__Assignment__.
Set down, word for word, every line of the material below from the one containing "Viewport: 866px width, 608px" through the one containing "Screen dimensions: 1200x628", but none of its pictures.

[[ Given records, beginning ]]

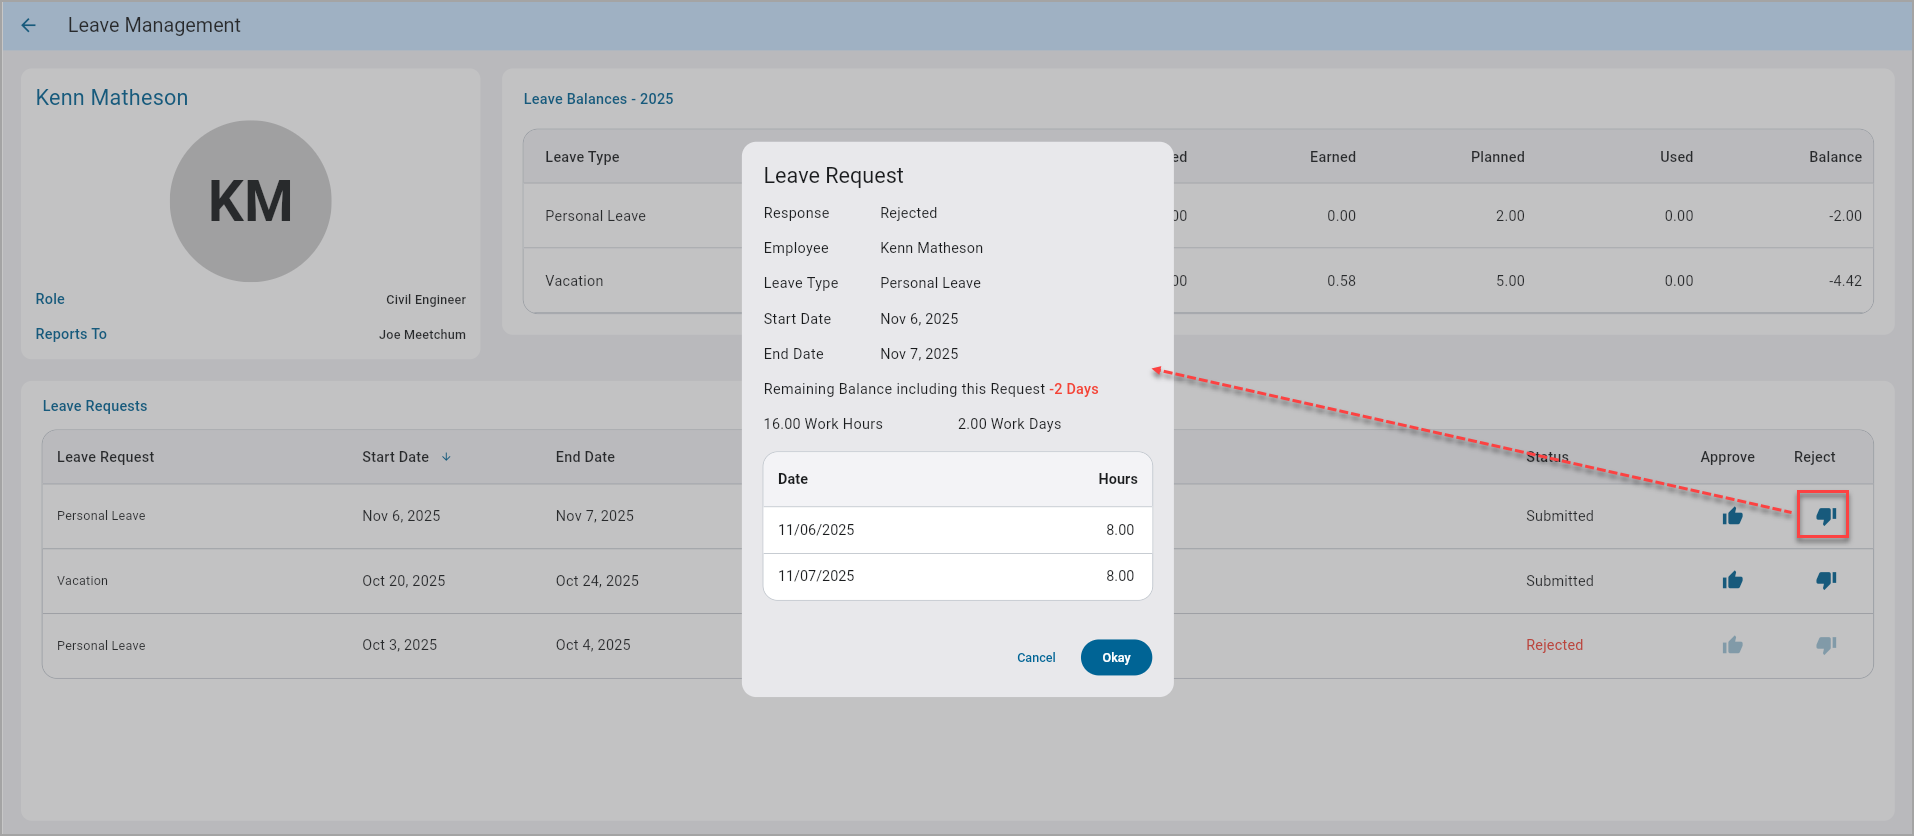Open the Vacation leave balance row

[[ Given records, end ]]
[[ Given records, beginning ]]

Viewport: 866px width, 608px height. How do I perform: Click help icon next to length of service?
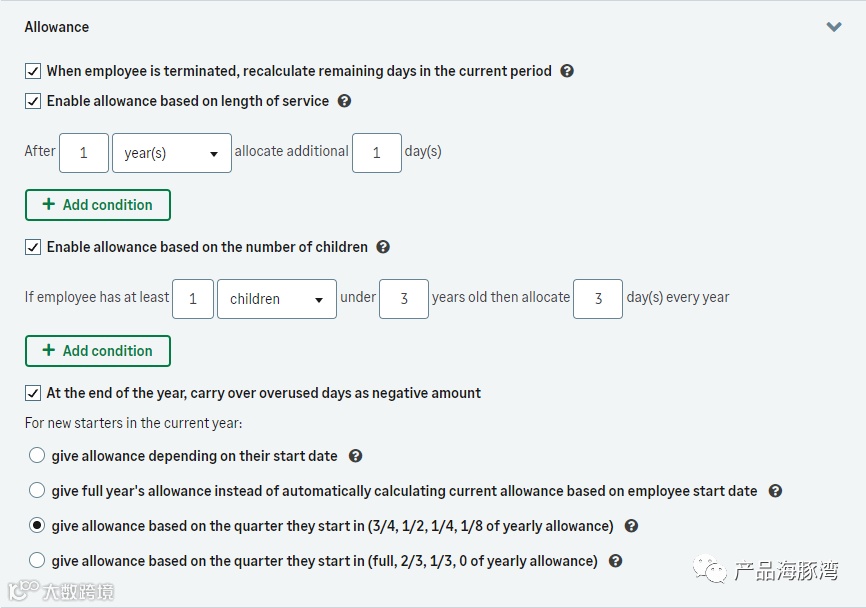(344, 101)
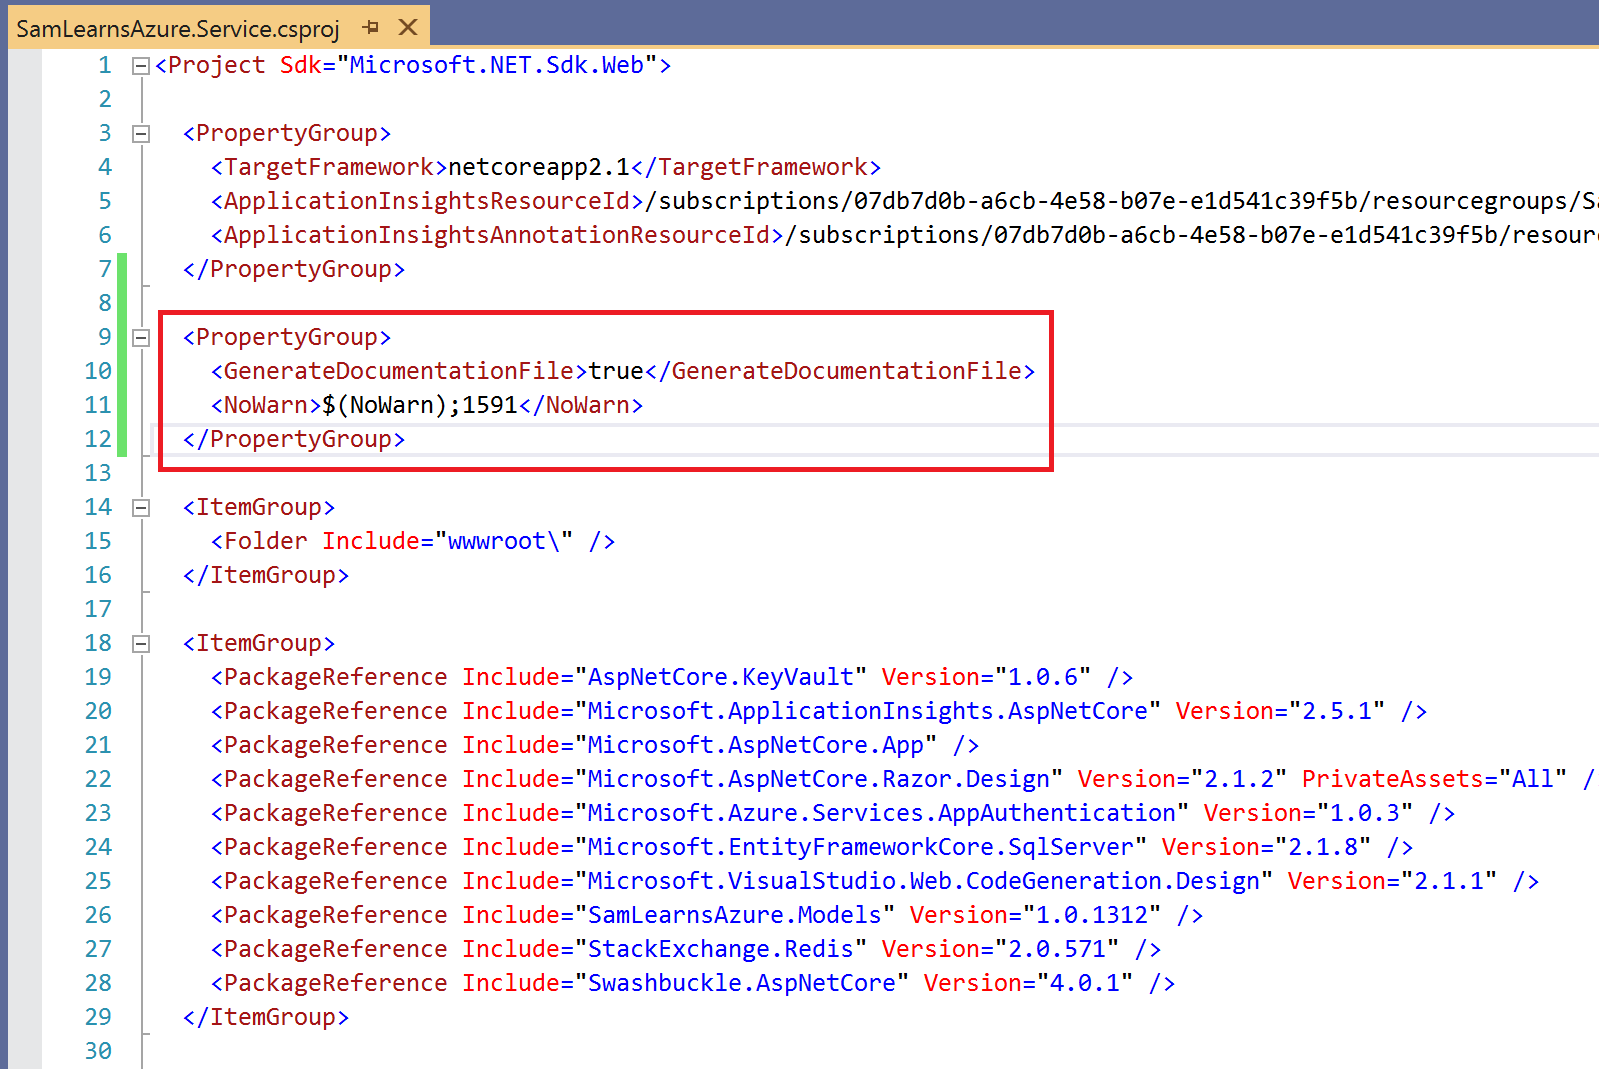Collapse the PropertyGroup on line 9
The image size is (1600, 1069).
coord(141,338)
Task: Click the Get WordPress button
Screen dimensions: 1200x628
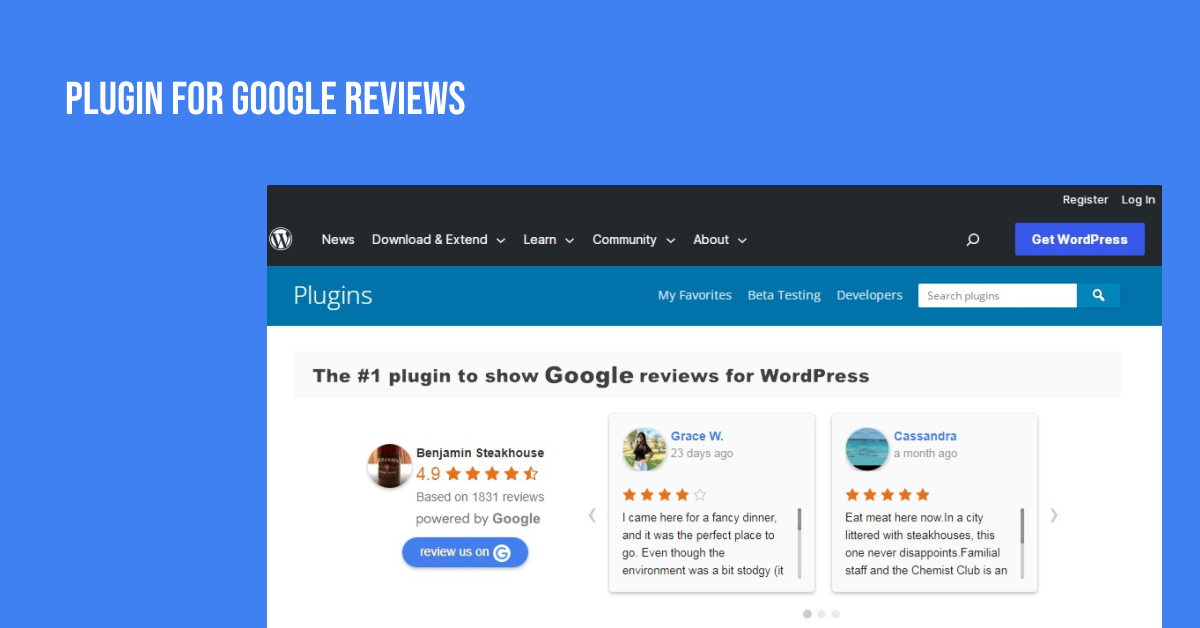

[[ Given records, end ]]
[[ Given records, beginning ]]

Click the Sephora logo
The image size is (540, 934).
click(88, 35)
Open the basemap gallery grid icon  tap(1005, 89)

[[ Given records, end ]]

__Answer space__.
Viewport: 866px width, 608px height. How do I perform: Click help icon next to length of service?
(344, 101)
Collapse the PropertyGroup on line 9
The image size is (1600, 1069).
coord(141,338)
Task: Click the Get WordPress button
Screen dimensions: 1200x628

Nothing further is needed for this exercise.